I remember living next to a deserted farm when I was seven. We were homeless but I can twist that and call us nomads, campers or hippies, whatever makes me feel good. I’ll go with hippies. It feels much more colorful and fun.
I remember saving the watermelon seeds from those we had eaten and planting them in a long neat row nearby the homemade aluminum shack where we slept. I had no idea what I was doing but I really loved watermelon and was hopeful I’d grow one in a few days.
I watered them everyday and nothing happened. After a few weeks, when I was ready to give up, baby leaves seemed to sprout out of the ground overnight. I was ecstatic and disappointed. The water was working but it was taking sooooo long.
My mom and I had to run away from this place eventually. As the cab drove away I stared out the back window at the baby leaves that had become baby vines, until they disappeared. I had tears of sorrow for an expected harvest I would never see.
To this day, I feel a loss at not remembering what it is I loved about a man that everyone hated. Guessing that from my vantage point I probably in innocence only saw his seedling spirit.
Children often see the seedlings while adults often see twisted vines and weeds.
Let not the vines and weeds of others or ourselves harden our hearts.
What am I grateful for?
- A greater appreciation for the inborn desire we have to create life.

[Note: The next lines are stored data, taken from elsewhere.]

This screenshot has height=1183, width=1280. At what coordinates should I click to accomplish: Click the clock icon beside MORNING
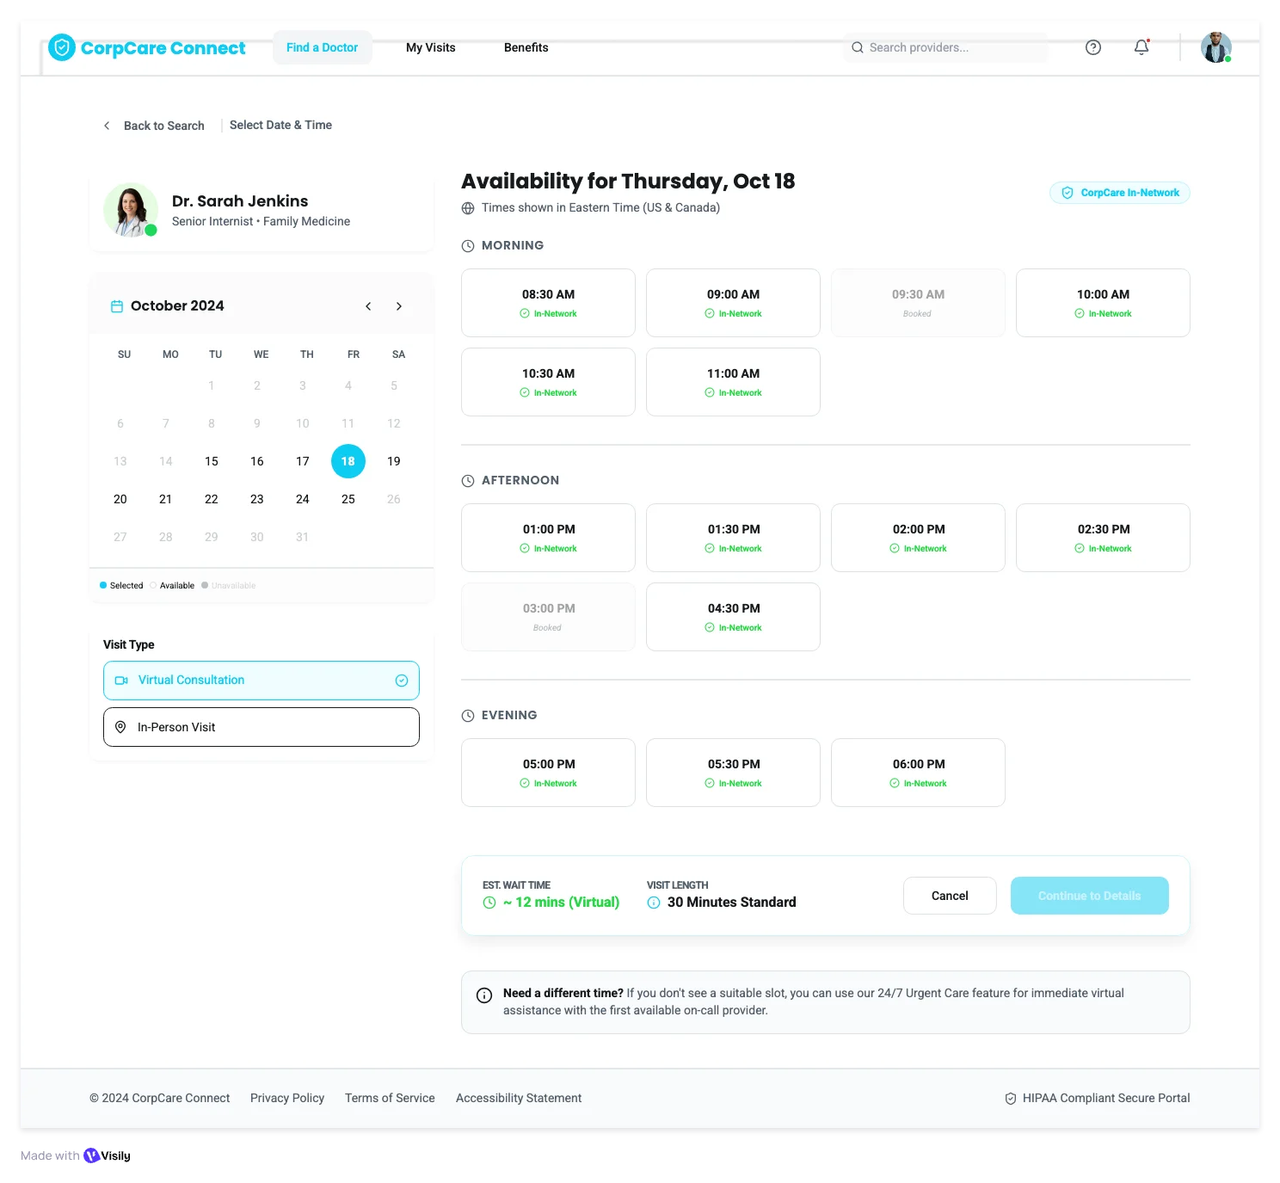[x=467, y=245]
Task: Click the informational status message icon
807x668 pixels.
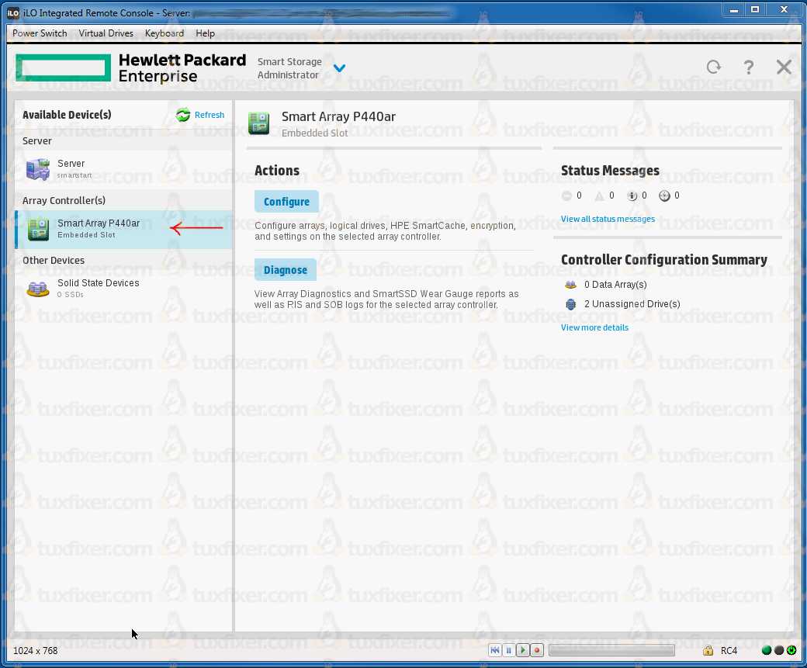Action: tap(632, 196)
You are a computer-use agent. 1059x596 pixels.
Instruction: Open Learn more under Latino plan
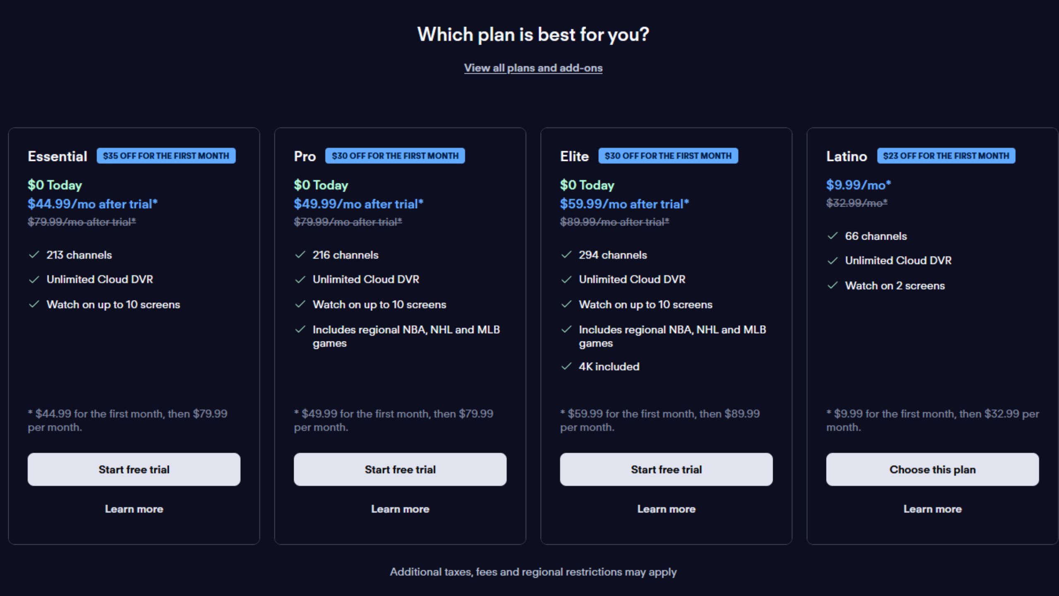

Wonderment in the sustenance of all forms brought forth.
- A remembrance of the beauty in seeing other’s through a child’s eyes.
- Understanding the impact of abandoning a seedling. Wonderment that in all conditions it can still thrive to exist in the form it was intended.
- Acknowledgement of the purposefulness required to filter through eyes of judgement, built from pain, to find inherent beauty in all of life.